É possível que você só perceba quando um juiz brasileiro fecha o WhatsApp e você tem a sensação de que faltou algo essencial à sua vida, como, antigamente, água e luz.
Nesse novo mundo, serviços antes inacessíveis ficaram de graça (jornais), coisas de graça passaram a ser pagas (TV), conhecimento virou comoditty e acessível a qualquer classe social em mais celulares que o número de habitantes do planeta. E tudo ficou on-off ao mesmo tempo:
“A conjunção simbiótica do digital com o experiencial, do on-line com o on-life, num só sistema de interrelações biunívocas, ou seja, o equilíbrio perfeito entre o high-tech e o high-touch envolvendo cada um de nós. (…) Quando a tecnologia – esteja ela num iPhone, tablet ou um novo app – se torna ubíqua e permeia todas as classes sociais, é difícil reter ou resgatar seu status aspiracional. Ela passa, então, a ser como o ar ou a água, notada muito mais por sua ausência que presença.“
O homem de comunicação dessa era tem que saber que é uma época de Mutualidade, Multiplicidade e Sincronicidade. Mais ou menos em suas palavras:
Mutualidade – Máquinas falam com máquinas e não apenas com pessoas. Não apenas comunicam a hora de aquecer ou desaquecer um prato, mas fazem diagnósticos, escrevem textos, definem roteiros, algoritmos calculam eficiência, objetos produzirem objetos. Os algoritmos percebem padrões, aprendem, analisam e tomam decisões. Com o big data, as máquinas sabem mais sobre você que qualquer pesquisa distorcida pela opinião. Recebem dados, tomam decisões e geram informação numa relação mutual e evolutiva.
Multiciplicidade – As tecnologias digitais expandiram os canais como água em gremlins. Ao invés da pista única de boliche, o pin-ball das redes sociais é um mundo caótico de banners, popups, download adversiting, podcastings, sites, blogs por onde passa e sofre infinitas mutações. O planejamento publicitário que era óbvio — atendimento, planejamento, criação, média, rádio e TV) — não pode mais considerar a mídia numa divisão por ferramentas. O publicitário tem que criar a mensagem e criar o meio, sem controle absoluto da repercussão e dos desdobramentos.
Sincronicidade – Com a mutualidade das máquinas e a multiplicidade de informações em tempo real, é possível ter informações mais causais e temporais que afetam o cotidiano, de forma dinâmica, do que detalhamento demográfico e comportamental. Não se trata mais de saber nome, idade, sexo e classe social, mas se o consumidor comprou um carro, teve filho, separou, começou um esporte, comprou um cachorro ou começou uma dieta. Nos bancos de dados antigos, quem se separava ou tinha filho ou comprava automóvel estava na mesma base de idade, renda e escolaridade.

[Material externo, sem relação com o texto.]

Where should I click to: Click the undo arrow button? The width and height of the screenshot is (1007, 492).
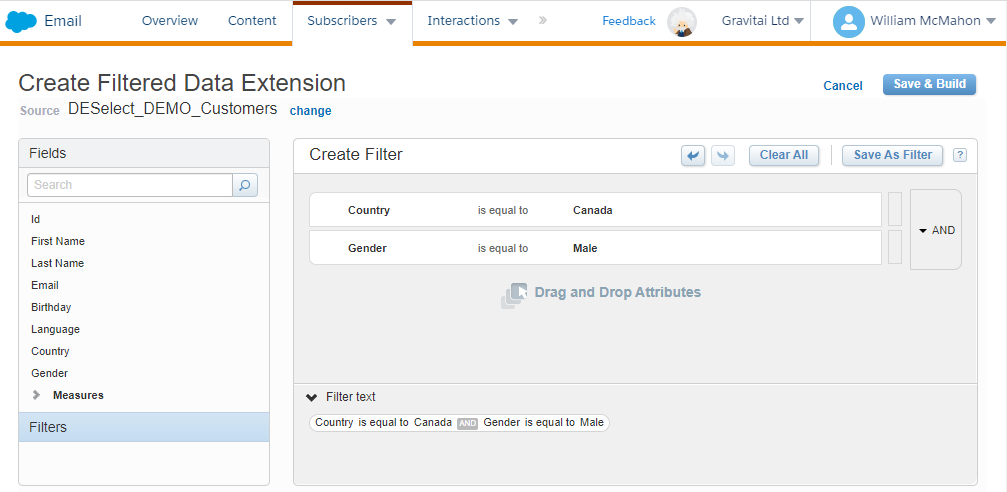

O que antes era linear, programado, planejado, na era pós-digital é rápido, imprevisível, interativo, caótico.
Com o paradoxo da escolha e a falta de informação, as trocas hoje são mais de amigos e mais intensas.
As trocas são mais intensas e cheias de significado, a importância dos sentimentos de cada um dos envolvidos é muito maior, o individualismo não é visto com bons olhos nem deve ter espaço para existir. Nesse tipo de relação, o conhecimento do outro e o respeito por seus desejos e aspirações é o ponto de partida. Não existe mais o “compre isso” ou o “faça aquilo” descontextualizado. No mundo do engajamento, as propostas são definidas pelo feedback obtido de ações anteriores.
Nexialista do pin-ball e dono de circo
Nessa nova era da deslealdade dispersa, o profissional de marketing há que ser uma figura onipresente que, nas ótimas definições de Walter Longo, mistura o nexialista com o dono de circo. No sentido de administrar todas as variáveis e encantar.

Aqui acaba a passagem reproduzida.